Example 7: Selective kernel mode cycle profile of a given function
The fletcher_2_native code can be called from 3 separate sites. It may be the case that we are only interested in profiles of the code when it has been called from one of these sites. Here's an example of how we can just profile calls into fletcher_2_native when the caller is arc_cksum_verify:
# cat kerncaller-callee.d
/*
* This is an example of selectively profiling a kernel function depending upon
* who its caller is. The example we have here is only profiling the zfs
* function, fletcher_2_native(), when it is called from arc_cksum_verify().
* We can't use thread local variables to predicate on in the cpc probe as it
* is executing in a high level interrupt context`. To work around this we use a
* global associative array and hash on the lwp's pr_addr as this is guaranteed
* to be consistent.
*/
arc_cksum_verify:entry
{
vrfy[curlwpsinfo->pr_addr] = 1;
}
/*
* This is a bit icky to say the least. We're basically checking that the PC
* that generated the event (presented in arg0 for kernel events) is in the
* fletcher_2_native functions address range and also that the underlying
* thread has called fletcher_2_native() from within arc_cksum_verify().
*/
cpc:::PAPI_tot_cyc-kernel-5000
/arg0 >= (uint64_t)&(`fletcher_2_native)
&& arg0 < ((uint64_t)&(`fletcher_2_native) + sizeof(`fletcher_2_native))

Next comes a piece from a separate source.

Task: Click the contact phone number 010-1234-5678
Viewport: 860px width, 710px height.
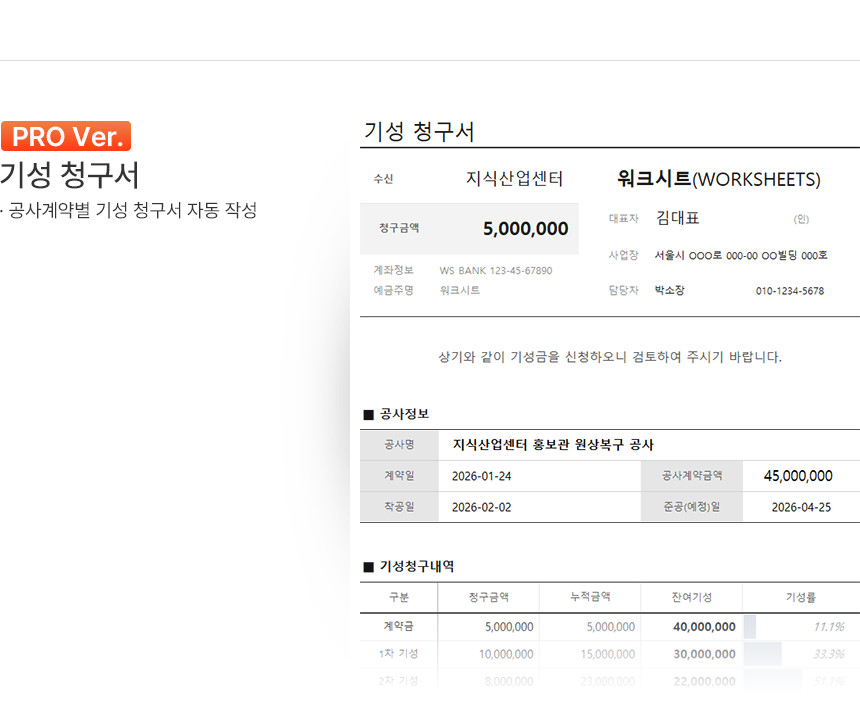Action: coord(789,291)
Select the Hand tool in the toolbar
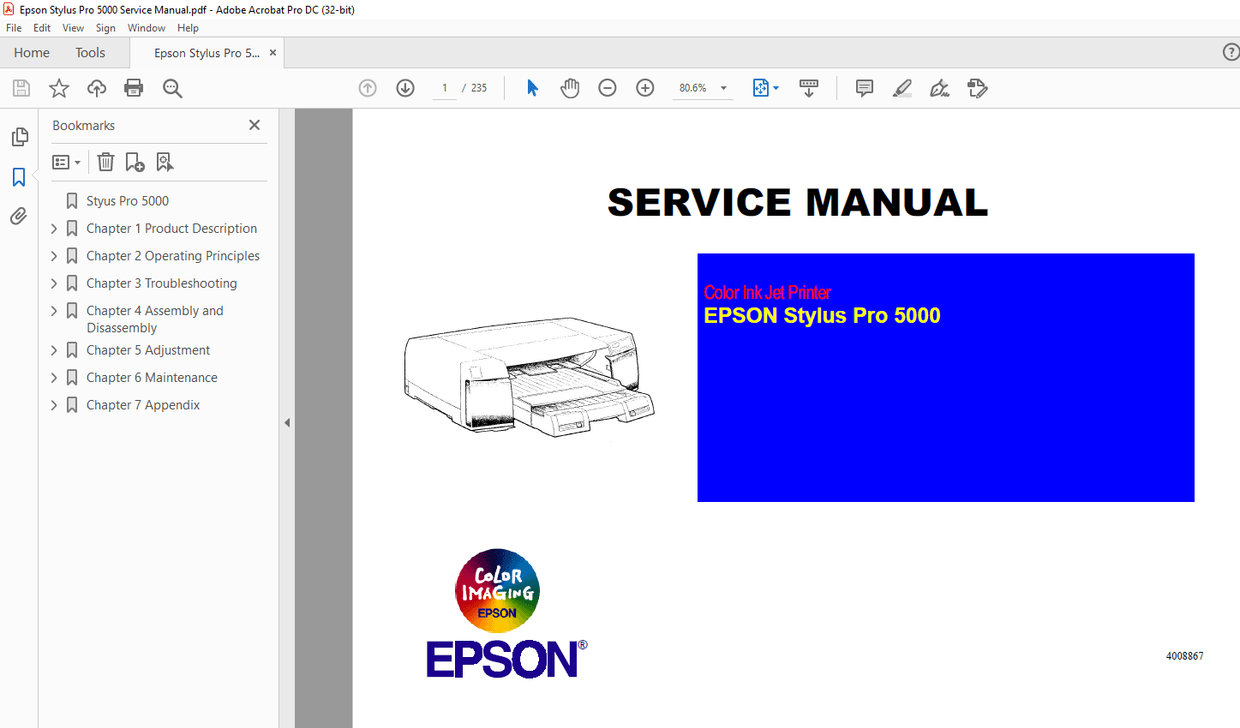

&& vrfy[curlwpsinfo->pr_addr] == 1/
{
@[arg0] = count();
}
arc_cksum_verify:return
/vrfy[curlwpsinfo->pr_addr] == 1/
{
vrfy[curlwpsinfo->pr_addr] = 0;
}
END
{
printa("%a %@d\n", @);
}
I've elided the output of the above script as it looks remarkably similar to the previous one! However, it's the technique that was of interest here and not so much the result itself.
So, there's a very quick introduction to the cpc provider. There's a bunch of stuff that I could have mentioned that I didn't so I'll try and do some more entries fleshing out a few other areas and points. I'm just the guy with the spanners bolting this stuff together and it's you guys out there who can do the clever stuff of applying this to real code to gain new insights. Let me know if there is anything that doesn't work as you thought or if you have any ideas around other pieces that could be bolted on here. Have at it!